**AIM OF THE TASK:** Omit the pictures and output exactly the lines from the start of the entries through the line containing "Sitemap (122, 2521)".

**INPUT FOR THIS TASK:**
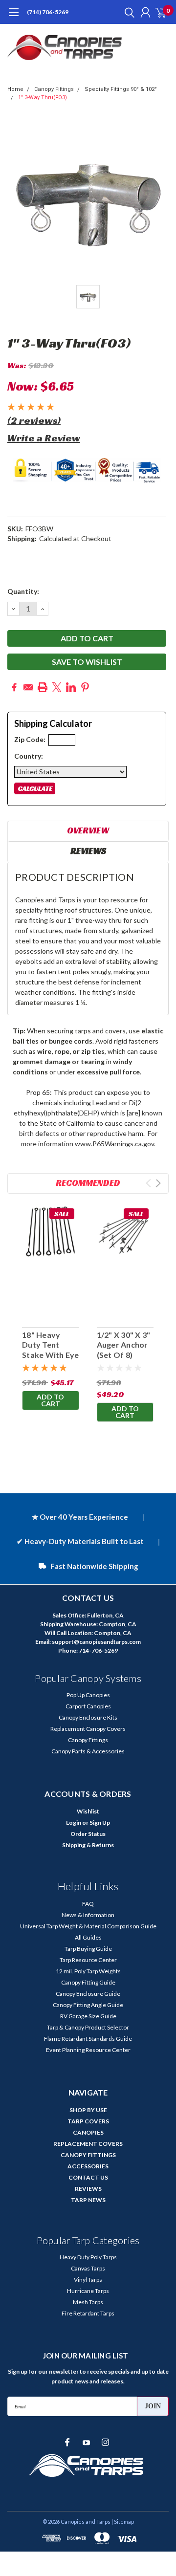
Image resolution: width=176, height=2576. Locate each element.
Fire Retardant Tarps (88, 2313)
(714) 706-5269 (47, 12)
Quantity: (23, 591)
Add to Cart (50, 1400)
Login (73, 1822)
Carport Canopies (88, 1706)
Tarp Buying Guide (88, 1948)
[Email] (28, 687)
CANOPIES (88, 2132)
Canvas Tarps (88, 2268)
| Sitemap (122, 2521)
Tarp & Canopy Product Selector (88, 2027)
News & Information (88, 1915)
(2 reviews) (34, 420)
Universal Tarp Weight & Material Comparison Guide (88, 1926)
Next (158, 1183)
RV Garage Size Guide (88, 2016)
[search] (127, 12)
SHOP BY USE (88, 2110)
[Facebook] (14, 687)
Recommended (88, 1182)
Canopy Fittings (54, 89)
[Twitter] (57, 687)
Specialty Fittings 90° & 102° (121, 89)
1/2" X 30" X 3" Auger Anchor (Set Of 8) (124, 1345)
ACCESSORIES (88, 2166)
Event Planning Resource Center (88, 2049)
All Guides (88, 1937)
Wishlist (88, 1811)
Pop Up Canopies (88, 1695)
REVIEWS (88, 2188)
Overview (88, 830)
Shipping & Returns (88, 1845)
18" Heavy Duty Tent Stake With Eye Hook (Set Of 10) (50, 1355)
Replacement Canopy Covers (88, 1728)
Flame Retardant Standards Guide (88, 2038)
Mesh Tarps (88, 2302)
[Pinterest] (85, 687)
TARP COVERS (88, 2121)
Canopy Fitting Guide (88, 1982)
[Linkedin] (71, 687)
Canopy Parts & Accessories (88, 1751)
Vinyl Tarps (88, 2279)
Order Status (88, 1833)
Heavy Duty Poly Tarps (88, 2257)
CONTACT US (88, 2177)
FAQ (88, 1903)
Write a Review (43, 438)
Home (15, 89)
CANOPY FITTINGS (88, 2155)
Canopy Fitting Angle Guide (88, 2004)
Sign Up (99, 1822)
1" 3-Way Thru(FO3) (42, 97)
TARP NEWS (88, 2200)
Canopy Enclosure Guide (88, 1993)
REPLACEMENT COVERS (88, 2143)
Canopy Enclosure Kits (88, 1717)
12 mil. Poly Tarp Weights (88, 1971)
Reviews (88, 850)
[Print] (42, 687)
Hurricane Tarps (88, 2290)
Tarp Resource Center (88, 1960)
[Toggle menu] (13, 17)
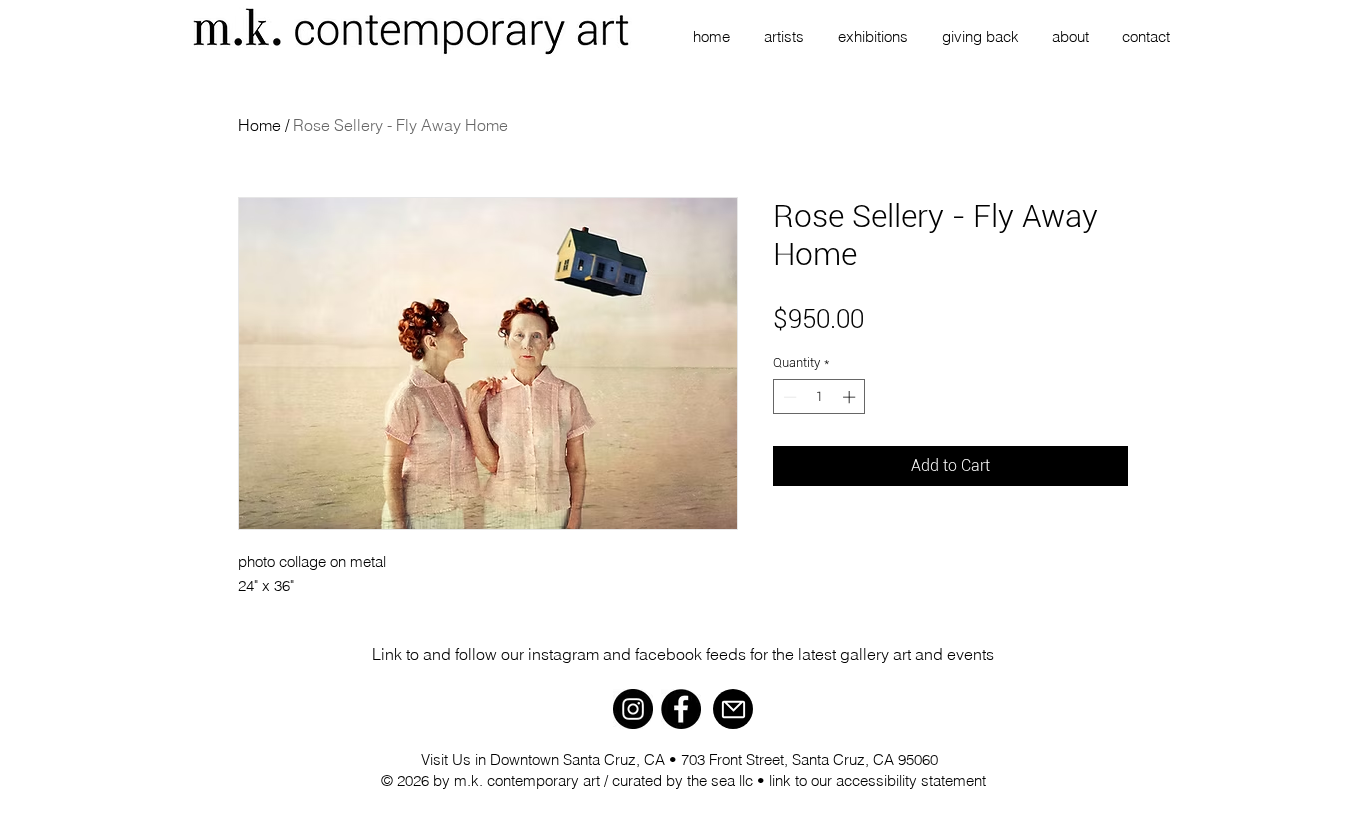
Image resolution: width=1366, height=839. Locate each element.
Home (259, 125)
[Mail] (733, 709)
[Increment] (851, 397)
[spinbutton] (819, 397)
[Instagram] (633, 709)
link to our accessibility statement (877, 780)
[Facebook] (681, 709)
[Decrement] (788, 397)
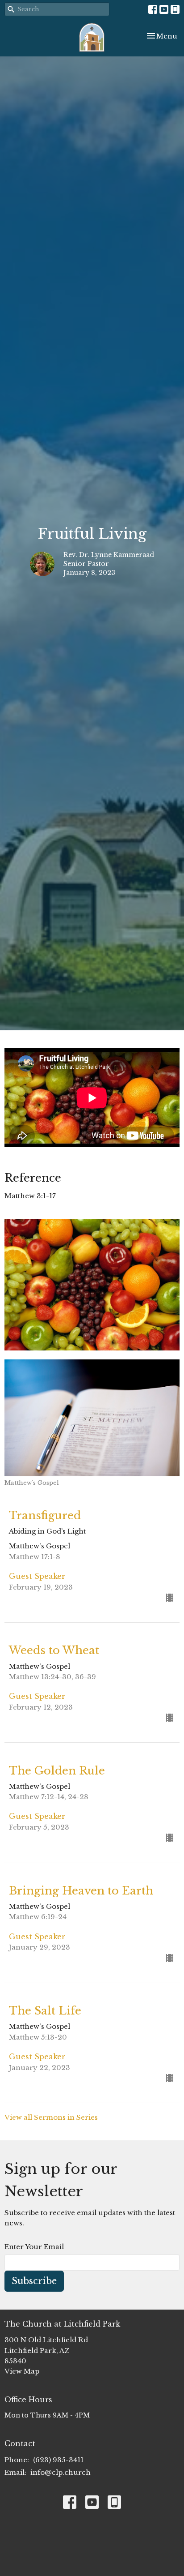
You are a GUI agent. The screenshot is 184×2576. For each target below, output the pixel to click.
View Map (21, 2371)
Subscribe (34, 2281)
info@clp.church (60, 2472)
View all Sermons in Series (51, 2117)
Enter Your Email (34, 2246)
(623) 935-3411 (58, 2460)
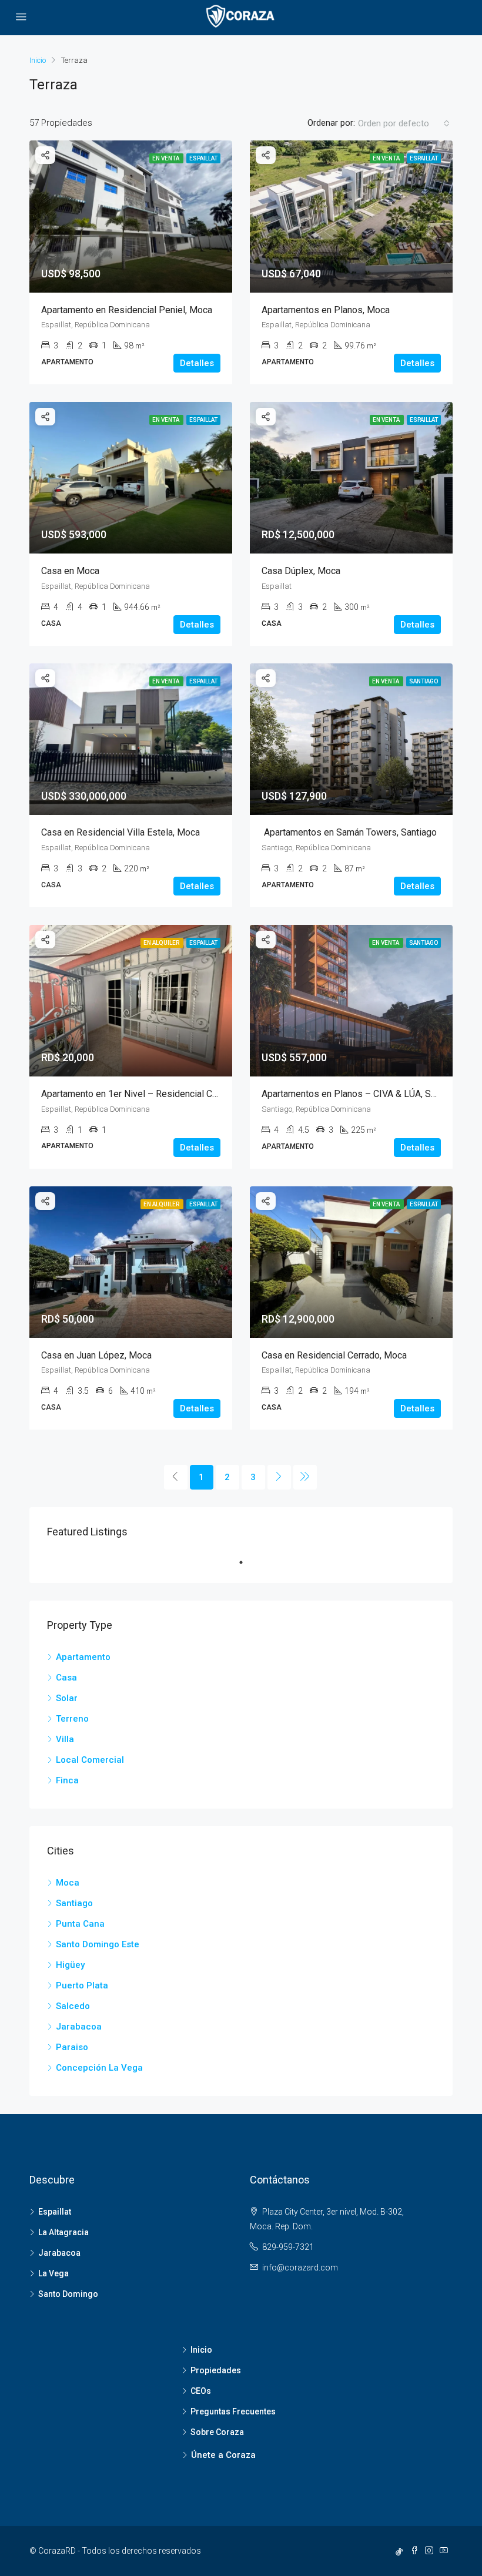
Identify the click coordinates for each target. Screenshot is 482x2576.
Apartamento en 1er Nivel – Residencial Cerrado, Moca (153, 1093)
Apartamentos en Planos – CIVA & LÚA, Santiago (361, 1093)
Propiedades (215, 2370)
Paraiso (72, 2047)
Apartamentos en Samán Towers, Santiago (349, 832)
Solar (67, 1698)
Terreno (72, 1718)
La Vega (53, 2273)
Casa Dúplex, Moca (301, 570)
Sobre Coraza (217, 2432)
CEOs (200, 2391)
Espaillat (54, 2211)
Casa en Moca (70, 570)
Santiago (74, 1903)
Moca (67, 1882)
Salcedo (73, 2006)
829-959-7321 (288, 2247)
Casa (66, 1677)
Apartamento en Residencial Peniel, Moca (126, 310)
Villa (65, 1739)
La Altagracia (63, 2232)
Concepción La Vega (99, 2067)
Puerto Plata (82, 1985)
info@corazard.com (300, 2267)
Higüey (70, 1965)
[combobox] (403, 123)
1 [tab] (247, 1562)
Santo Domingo (68, 2294)
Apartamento (83, 1657)
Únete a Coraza (223, 2455)
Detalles (197, 363)
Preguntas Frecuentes (233, 2411)
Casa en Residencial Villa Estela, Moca (120, 832)
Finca (67, 1780)
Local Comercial (90, 1760)
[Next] (279, 1477)
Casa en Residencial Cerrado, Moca (334, 1355)
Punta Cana (80, 1923)
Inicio (201, 2349)
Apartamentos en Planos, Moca (326, 310)
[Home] (37, 62)
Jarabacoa (79, 2026)
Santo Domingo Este (97, 1944)
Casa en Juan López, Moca (96, 1355)
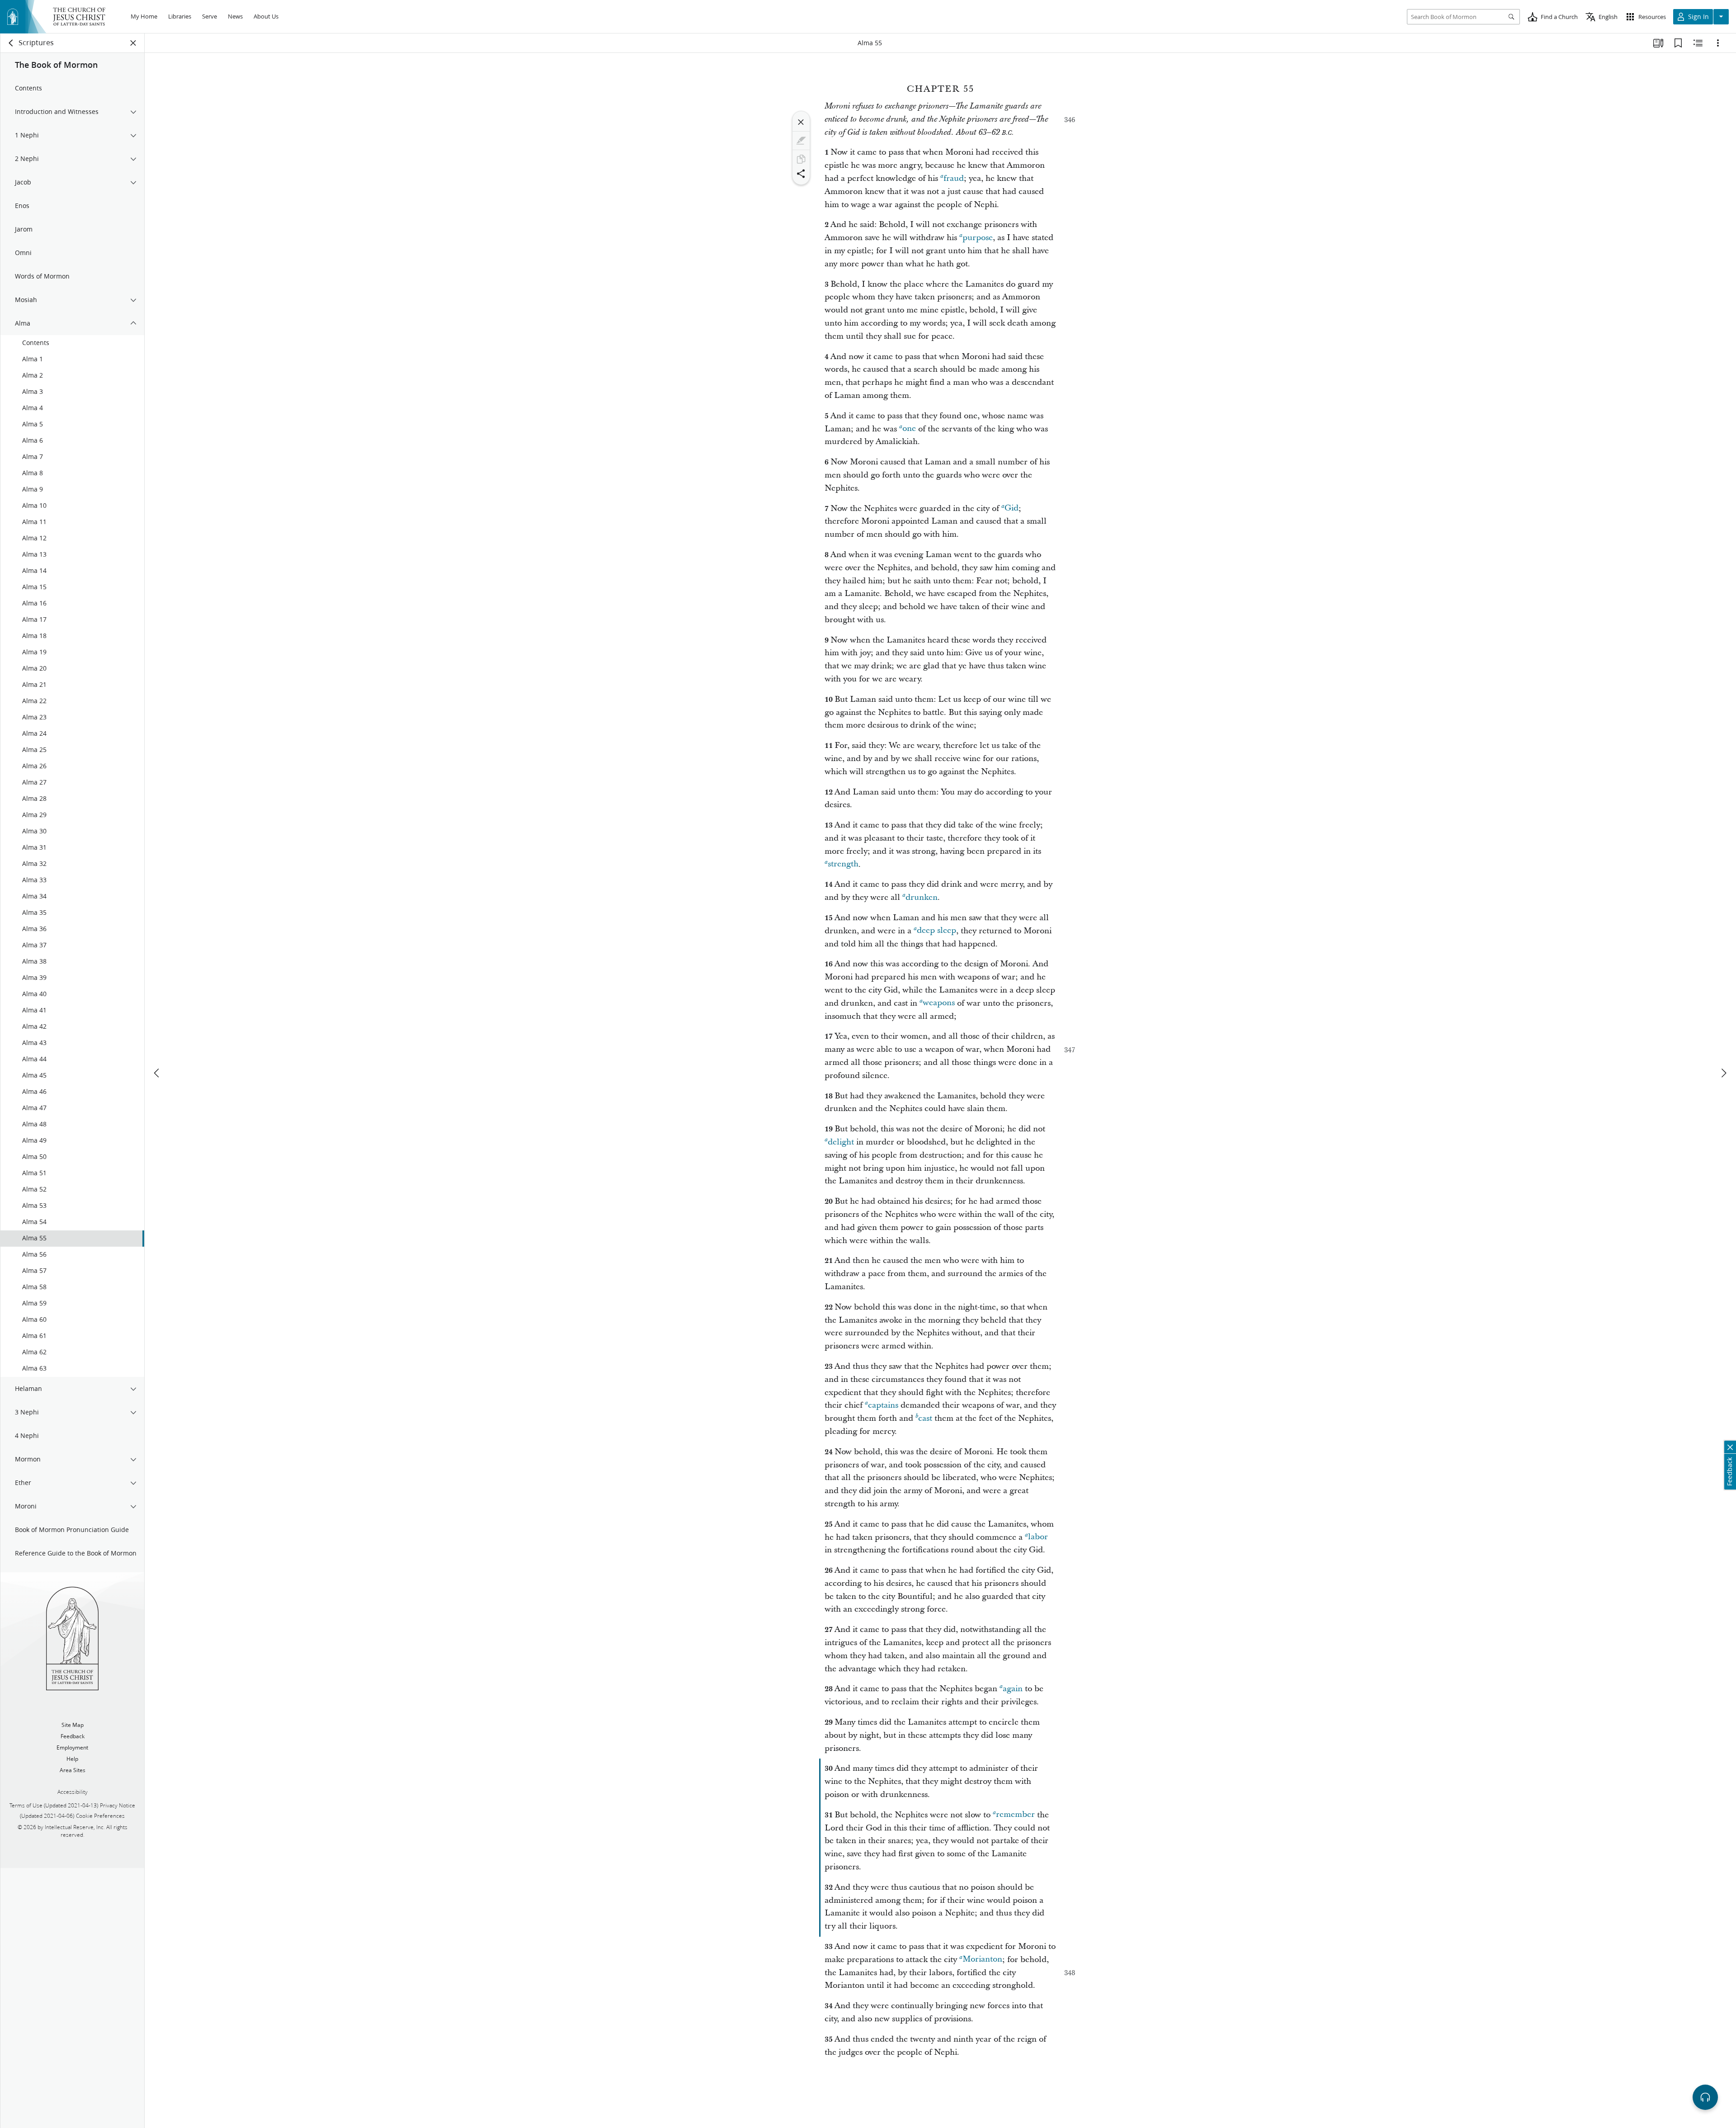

**WORKED SOLUTION:**
Image resolution: width=176, height=2576. Locate each element.
Fire Retardant Tarps (88, 2313)
(714) 706-5269 (47, 12)
Quantity: (23, 591)
Add to Cart (50, 1400)
Login (73, 1822)
Carport Canopies (88, 1706)
Tarp Buying Guide (88, 1948)
[Email] (28, 687)
CANOPIES (88, 2132)
Canvas Tarps (88, 2268)
| Sitemap (122, 2521)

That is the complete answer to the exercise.